» **GIVEN EXERCISE 1**
According to the piece on Wyclef Jean and the Fugees, in what year did Yéle Haiti shut down?
» **GIVEN EXERCISE 2**
Name each member of the Fugees listed in the piece on Wyclef Jean and the Fugees.
» **GIVEN EXERCISE 3**
Please carry on the piece on Wyclef Jean and the Fugees from where it stops.

-- start EXCERPTED PASSAGE --

My World Of Flops is Nathan Rabin’s survey of books, television shows, musical releases, or other forms of entertainment that were financial flops, critical failures, or lack a substantial cult following.
After the enormous success of their 1996 breakthrough album The Score, the Fugees—rapper/singer/producer Wyclef Jean, rapper/singer/producer Lauryn Hill, and rapper/producer Pras Michel—had a huge yet fleeting moment. Lauryn Hill’s The Miseducation Of Lauryn Hill was even more momentous. For a few years, at least, it looked like Wyclef was poised to be both a prolific solo artist and an accomplished songwriter of hits for other luminaries, like Whitney Houston, whose career he helped resurrect by writing and producing “My Love Is Your Love.”
Yet the saga of the Fugees is ultimately one of tragedy and disappointment as much as triumph and complicated genius. In a post-Native Tongues world, The Fugees celebrated black excellence and the immigrant experience, primarily Haitian, in a deeply personal way that feels bolder, if not necessarily radical, in the age of Trump.
Wyclef got off to a great start on the solo front, but his fall was arguably just as big and dramatic as Hill’s. People may worry about Hill’s mental health, but Wyclef acquired a reputation as a con man and crook thanks to an ill-conceived, controversial vanity run for President Of Haiti (complicated ever so slightly by Wyclef’s ineligibility for the office) and his charity Yéle Haiti, which shut down in 2012 after it was discovered that an ungodly percentage of its income went to Wyclef and his associates for salaries and travel expenses and the like, rather than the suffering Haitians it was supposed to be helping.
When you rip off impoverished, desperate people while professing to assist them; help operate a bogus charity; and run for a presidency you are wildly unqualified for, your stock plummets dramatically and/or you are elected the 45th President Of The United States. Wyclef wasn’t as lucky as Donald Trump, however, and when he made the mistake of conducting an infamous Reddit AMA a few years back, he learned exactly how far his stock had fallen when he was inundated with mocking questions like, “With all that money you stole from those poor Haitians, why couldn’t you help Lauryn Hill out with her tax bill?” and cruel jibes over the spectacular failure of his charity.

-- end EXCERPTED PASSAGE --
-- start MATERIAL --

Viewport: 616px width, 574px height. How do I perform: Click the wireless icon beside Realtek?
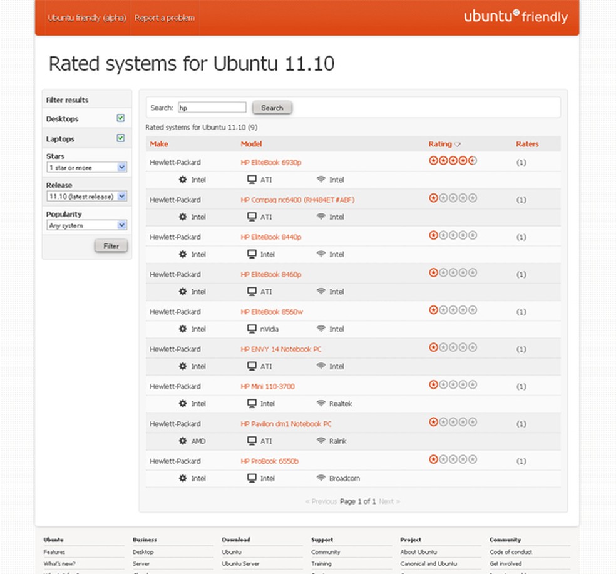tap(321, 404)
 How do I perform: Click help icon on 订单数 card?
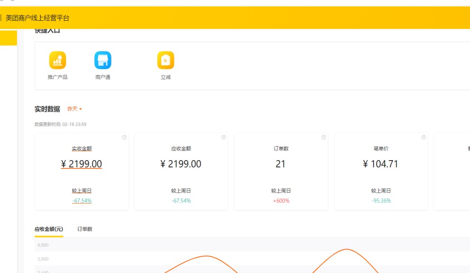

-- end MATERIAL --

» **EXPECTED OUTPUT 1**
2012

» **EXPECTED OUTPUT 2**
Wyclef Jean, Lauryn Hill, Pras Michel

» **EXPECTED OUTPUT 3**
The Score, The Miseducation Of Lauryn Hill, and, if we’re being generous, Wyclef’s debut may loom large in the mythology of hip-hop, but so do albums that, at this point, have never been released: the third Fugees album and Hill’s official studio follow-up to Miseducation. What the trio didn’t go on to do seems nearly as important as what they did, if not more so. They didn’t go on to make albums together as the Fugees, or, in Hill’s case, make albums at all after a certain point.
Since I covered Lauryn Hill’s rivetingly messy unplugged album in a previous entry, I figured it would make sense to further document this strange era in hip-hop through some of its lesser lights. So this entry is dedicated to the ill-fated solo debuts of the Fugees’ Pras Michél, Wyclef protégé Canibus, and Fugees collaborator John Forté.
Pras is a standout member of the Fugees in that he stands out for being terrible and for contributing nothing of substance to the trio. As his post-Fugees career established all too indelibly, Wyclef is a pretty corny dude. Wyclef shares many of Pras’ faults, but Pras fatally lacks Wyclef’s strengths. Wyclef is a cheesy entertainer; Pras is just cheesy.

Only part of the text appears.